The government of Japan urged Democrat Terry McAuliffe in late December to oppose an obscure bill in the Virginia legislature about textbooks or risk damaging the economic relationship between the two governments, according to a letter obtained Thursday by The Washington Post.

In the letter to McAuliffe before his gubernatorial inauguration, Japanese Ambassador Kenichiro Sasae urged him to oppose a measure that would require future Virginia textbooks that mention the Sea of Japan to note that it is also known as the East Sea — the name preferred by Koreans.

McAuliffe had promised to support the measure during his campaign for governor, but he has been under pressure to reverse his position in recent days. The Japanese government hired four lobbyists to advocate against the bill, and Sasae traveled to Richmond on Wednesday to meet directly with McAuliffe and legislative leaders.

In his letter, Sasae said: “I worry that Japanese affinity towards Virginia could be hampered” if the measure is enacted. He noted the $1 billion in direct investment that Japan has made in Virginia in five years, the 250 Japanese companies with investments in the state and the multimillion-dollar export market in Japan for products from Virginia.

“[I] fear . . . that the positive cooperation and strong economic ties between Japan and Virginia may be damaged,” he wrote.

Despite Japan’s efforts, the measure passed the state Senate on Thursday — with a gallery of cheering Korean Americans looking on. The issue is delicate for people of Korean heritage, who consider the Sea of Japan label a painful relic of Japanese occupation — and whose sizable presence in some Northern Virginia communities brought the issue to the attention of several lawmakers.

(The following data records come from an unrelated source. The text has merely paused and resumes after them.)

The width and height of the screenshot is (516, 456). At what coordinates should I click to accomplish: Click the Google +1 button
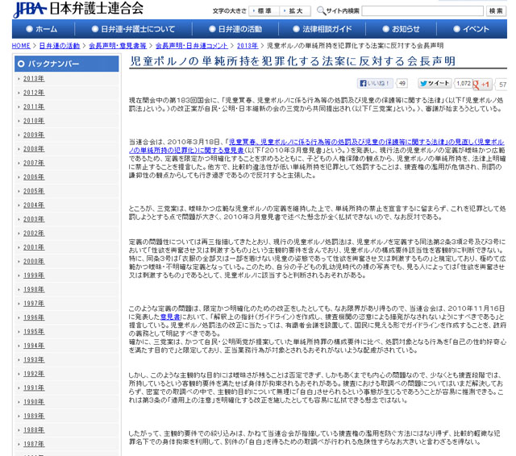pyautogui.click(x=483, y=84)
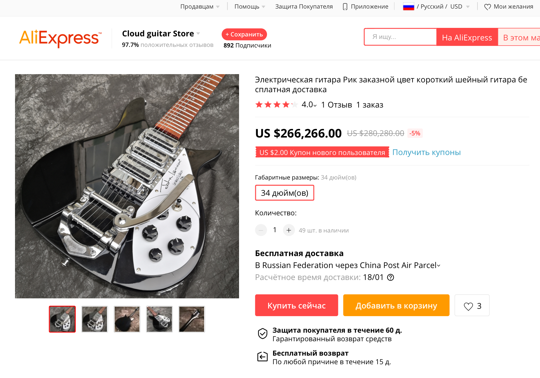The image size is (540, 378).
Task: Open the Продавцам dropdown menu
Action: [200, 7]
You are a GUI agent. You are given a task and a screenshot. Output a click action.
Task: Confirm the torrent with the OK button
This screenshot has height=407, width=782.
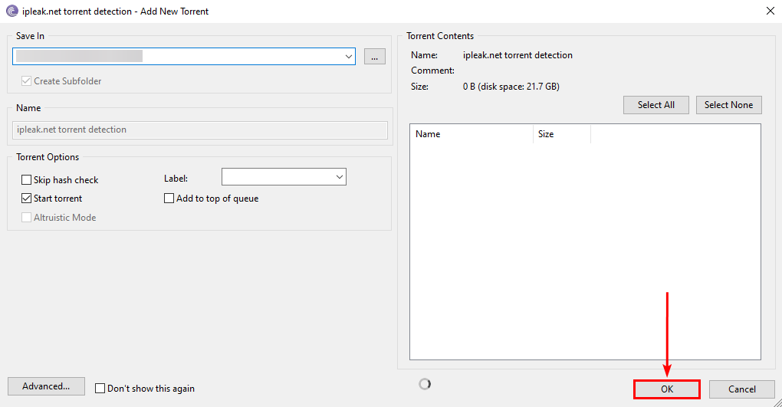(667, 389)
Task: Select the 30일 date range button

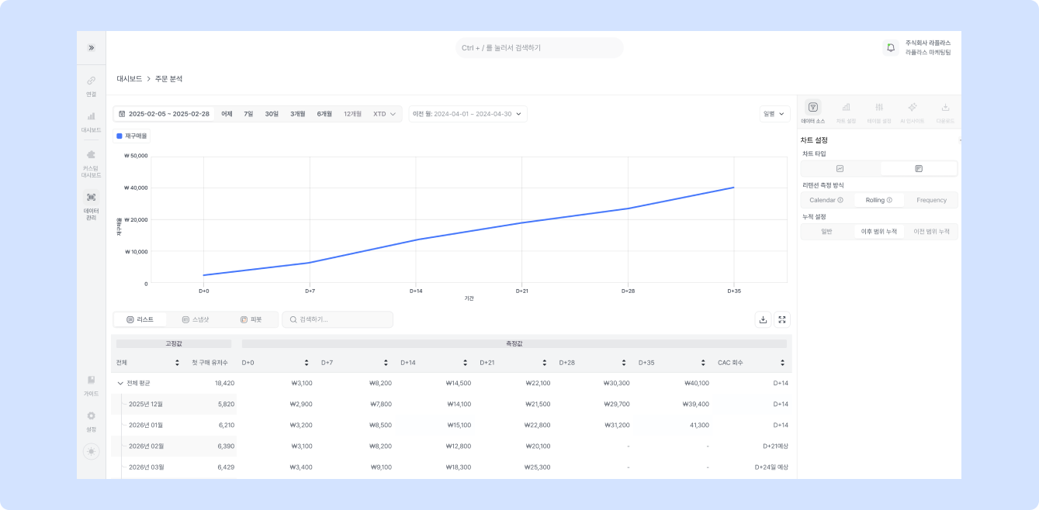Action: 272,114
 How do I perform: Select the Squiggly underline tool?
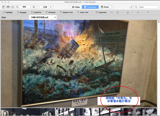22,12
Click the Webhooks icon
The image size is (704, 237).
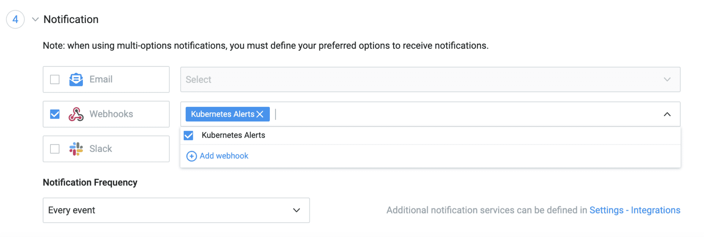pos(75,114)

McAuliffe signed a letter during the campaign saying he “fully support[s] efforts to use both names” and promising to “ensure that as new texts are purchased or downloaded they reflect this important historical truth by supporting legislation” to that effect.

McAuliffe spokesman Brian Coy said that he did not “remember the governor making strong public statements about that in the campaign, but that he understands the sensitivity to the issue for those involved” and will make a decision should the measure come to his desk.

Yoshiyuki Yamada, a public affairs official at the Embassy of Japan, has said that the bill would not affect the business relationship.

The legislation inspired a heated debate on the Senate floor as the packed gallery — lined with Korean and Japanese reporters — watched in suspense.

“There are citizens here in the commonwealth who feel very passionately about this,” said Sen. A. Donald McEachin (D-Henrico). But he warned of “a Christmas tree effect” in which lawmakers contend with other international geographical disputes year after year. “We’ll just do this every year,” he said. His proposal would align textbooks with the state’s Standards of Learning, which describe the Japanese-Korean disagreement.

Sen. Richard H. Black (R-
Loudoun) vehemently disagreed, calling McEachin’s suggestion a “poisonous amendment” that “would essentially gut this bill” and dash the hopes of Korean Americans who have pushed for this change for two years.

“We have a great community of Korean Americans in the United States,” he said. “We’re very proud to have them as part of the network, part of the fabric of this great commonwealth.” And the bond goes beyond our borders, the Vietnam veteran declared. “We stand side by side at the 38th parallel in Korea,” he told the Senate. “We have fought in battle together.”

In 1929, when the International Hydrographic Organization began labeling the body of water between Japan and the Korean Peninsula as the Sea of Japan, Korea was under Japanese rule and “had no voice,” Black said.

“So this is an opportunity, ladies and gentlemen, where we can stand for the Korean American community and we can stand shoulder to shoulder,” he said.

McEachin objected to Black’s charges with equal passion. “My father stood in the snow and defended Korea,” he said. “I take no back seat to anyone in my love for Koreans and for the alliance.”

Into the tense debate stepped Sen. J. Chapman “Chap” Petersen (D-Fairfax), whose wife is Korean American and who taught English for several years in Japan. He is fond of both countries and said that listing both names in textbooks is an appropriate “recognition that there is a dispute.”

The University of Virginia’s Weldon Cooper Center for Public Service estimates that 82,000 people of Korean origin live in Virginia, more than half of them in Fairfax County. Although the Japanese population is far smaller, the lobbyists enlisted by Tokyo have emphasized that Japan is a major business partner of the state.

In the end, the bill passed by an overwhelming margin. The Korean American advocates looking on, who had been chastened about cheering in the legislature, silently waved their arms and pumped their fists.

The bill must still pass the House of Delegates, but it has bipartisan support there as well.